There are several reasons an accountant will tell you to reconcile your bank statements regularly, but a lot of small businesses do not make this a priority task, and do not do a month end reconciliation once their bank statements arrive. Why? Well not everyone sees the importance of doing this, especially when cash flow is good and you don’t need to be keeping a close eye on going overdrawn.
The truth of the matter is that bank reconciliation should be prepared each month once you receive your bank statements by mail or through e-mail. The process of performing reconciliation verifies the actual amount of cash available in your bank account.

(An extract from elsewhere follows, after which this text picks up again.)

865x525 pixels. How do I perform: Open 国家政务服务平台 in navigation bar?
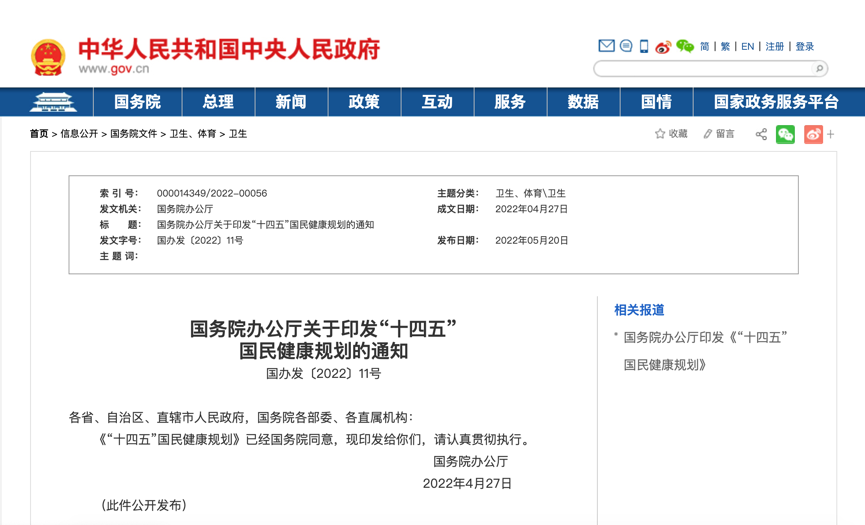[776, 102]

It would be nice to think you can trust everyone that works for you, but even officers and partners have been known to loot the bank account, and you may not necessarily find out about this until it is too late. Lot’s of companies have signature stamps these days so not all business owners get to sign and/or see each and every check. Also bear in mind that you may have issued some company debit cards to select employees, officers, or partners, so this expenditure needs to be reconciled each month and verified through receipts.
Cash Flow Forecasting
We all know the state of the economy right now, and even in a good economy a lot of businesses struggle with tight cash flow. If you planned correctly you should have created annual cash flow forecasts for your business, so you can determine your upfront investment, as well as seasonal peaks and troughs in your sales that may require you to inject more capital during leaner periods. If you do not conduct regular monthly bank account reconciliation, you will not be able to accurately compare your projected cash flow forecasts with your actual cash on hand.
Higher Interest Bearing Accounts
Most people have a personal checking and savings account, and they usually leave enough money in their checking account to cover monthly bills and expenses. Any money in excess of normal monthly expenses, inclusive of a buffer, usually gets transferred in to a savings account so you can earn a higher rate of interest on your money. Some families’ budget a year in advance and even split their paycheck so part of it goes in to their checking account, and the other part goes directly in to their savings account. This is smart planning, and depending on how much money you are able to put away in to savings, it can result in a few hundred extra dollars per year, or even a few thousand. This of course depends on interest rates as well.
Why not do the same with your business? Many banks offer higher interest bearing accounts for your business. If you regularly reconcile your business checking account and know roughly on average how much you need in your checking account at any given time to cover your monthly costs, the rest of the excess funds can be transferred to a higher interest bearing account which will ultimately put more money towards your bottom line.
If you are someone who is not reconciling your bank accounts on a monthly basis, seriously considering doing so right away to protect and safeguard your business, and maybe even put a few extra dollars in your pocket!